Já aqui contei como uma famosa cantora
efetuou um donativo de três mil euros à Cruz Vermelha Portuguesa para se
redimir de uma pequena infração.
Nessa ocasião, foi com todo o gosto que eu escolhi aquela
entidade como beneficiária.
Trata-se de um organismo internacional de proteção
a todos os que sofrem. Foi altruisticamente fundado em tempos de guerra para
acudir a quem padece por força dela. Nutro profunda admiração por esse grémio
mundial onde colhi os primeiros ensinamentos de suporte básico de vida, então
designados por primeiros socorros.
Portanto, entristece-me ver que, em
Portugal, não está a ser completamente eficaz o combate à utilização indevida
de veículos pertencentes à Cruz Vermelha.
As tentações são proporcionais à quantidade
imensa de viaturas detidas pela agremiação.
GASÓLEO A METADE DO PREÇO
Aqui há uns anos, um cliente meu
procurou-me.
Fora constituído arguido e seria levado a
julgamento na sequência de um desvio gigantesco à Cruz Vermelha Portuguesa.
O sujeito é um dinâmico empresário, dono de
uma importante frota de camiões que percorrem milhares de quilómetros.
Pois surgiu-lhe a proposta de adquirir
gasóleo a metade do preço.
Ele não se fez rogado e adotou uma atitude
ao jeito do aforismo “don’t ask, don’t
tell”. Não mostrou nenhum interesse em conhecer a proveniência do
combustível. Apenas deixou instruções para que se comprasse o gasóleo com
aquele fabuloso desconto.
CAMIÕES EM VEZ DE AMBULÂNCIAS
Algum tempo depois, a polícia abordou o
empresário.
Cartões Galp Frota em nome da Cruz Vermelha
Portuguesa tinham sido repetidamente utilizados por indivíduos a ela alheios,
mas contando com a conivência de um funcionário.
Esses vigaristas atestavam enormes bidões
cujo conteúdo entrava depois no mercado paralelo a um preço imbatível. E foi
assim que o meu cliente conseguiu o combustível a um custo tão reduzido.

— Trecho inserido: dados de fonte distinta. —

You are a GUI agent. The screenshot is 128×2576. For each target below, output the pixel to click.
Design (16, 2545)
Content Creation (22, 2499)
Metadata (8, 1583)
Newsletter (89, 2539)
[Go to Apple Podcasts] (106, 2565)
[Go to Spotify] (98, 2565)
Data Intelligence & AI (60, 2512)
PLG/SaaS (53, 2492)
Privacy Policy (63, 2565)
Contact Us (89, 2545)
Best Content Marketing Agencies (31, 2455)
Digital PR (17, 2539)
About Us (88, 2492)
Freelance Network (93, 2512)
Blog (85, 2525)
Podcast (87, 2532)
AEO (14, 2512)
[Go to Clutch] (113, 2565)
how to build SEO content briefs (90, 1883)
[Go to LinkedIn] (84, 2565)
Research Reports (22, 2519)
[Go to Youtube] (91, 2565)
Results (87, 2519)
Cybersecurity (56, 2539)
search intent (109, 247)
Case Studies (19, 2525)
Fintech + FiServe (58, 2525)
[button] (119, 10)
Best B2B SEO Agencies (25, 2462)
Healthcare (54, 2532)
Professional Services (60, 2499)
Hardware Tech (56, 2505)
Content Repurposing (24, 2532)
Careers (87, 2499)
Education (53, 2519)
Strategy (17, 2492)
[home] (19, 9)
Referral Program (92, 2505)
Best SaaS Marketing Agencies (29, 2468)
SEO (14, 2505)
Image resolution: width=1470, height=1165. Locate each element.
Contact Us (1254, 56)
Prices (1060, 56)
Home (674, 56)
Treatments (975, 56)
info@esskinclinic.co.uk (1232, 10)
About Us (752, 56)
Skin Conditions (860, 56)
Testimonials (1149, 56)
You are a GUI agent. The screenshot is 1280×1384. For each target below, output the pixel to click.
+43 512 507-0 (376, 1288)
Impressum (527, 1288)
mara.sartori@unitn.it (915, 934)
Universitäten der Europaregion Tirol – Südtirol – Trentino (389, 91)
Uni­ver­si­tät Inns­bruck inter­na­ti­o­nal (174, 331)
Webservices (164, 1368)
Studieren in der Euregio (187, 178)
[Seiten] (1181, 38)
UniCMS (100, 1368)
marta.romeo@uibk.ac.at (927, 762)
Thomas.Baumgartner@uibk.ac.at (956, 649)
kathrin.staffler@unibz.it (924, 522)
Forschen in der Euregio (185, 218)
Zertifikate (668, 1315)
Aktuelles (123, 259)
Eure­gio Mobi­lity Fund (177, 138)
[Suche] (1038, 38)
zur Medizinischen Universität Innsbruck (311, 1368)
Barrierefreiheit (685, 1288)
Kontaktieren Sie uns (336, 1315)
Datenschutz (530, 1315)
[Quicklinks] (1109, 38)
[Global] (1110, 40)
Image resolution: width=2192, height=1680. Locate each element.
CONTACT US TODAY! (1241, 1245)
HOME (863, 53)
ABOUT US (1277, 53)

Mensalmente, a petrolífera apresentava a
conta ao organismo de solidariedade que prontamente satisfazia o pagamento, sem
que ninguém suspeitasse da malhoada. Todos supunham que aqueles milhares de
litros de gasóleo serviam ambulâncias ou outras viaturas da CVP.
Até que, na delegação de Elvas, deram pela
falta de um daqueles meios de pagamento em plástico. Perceberam o que andava a
acontecer em postos de abastecimento da capital.
Apresentada a queixa às autoridades,
seguiram-se constantes perseguições e obtenções de imagens de videovigilância.
Os investigadores compreenderam o modo de
atuação dos criminosos, permitindo ao Ministério Público que acusasse uma série
de suspeitos.
No final da audiência de julgamento no
Campus de Justiça de Lisboa, já em finais de 2013, eu consegui a absolvição do
meu constituinte.
Era impossível provar que o homem soubesse
das aquisições de combustível que serviu os seus camiões. Centenas de imagens
mostravam dezenas de pessoas, mas ele não surgia em nenhuma delas.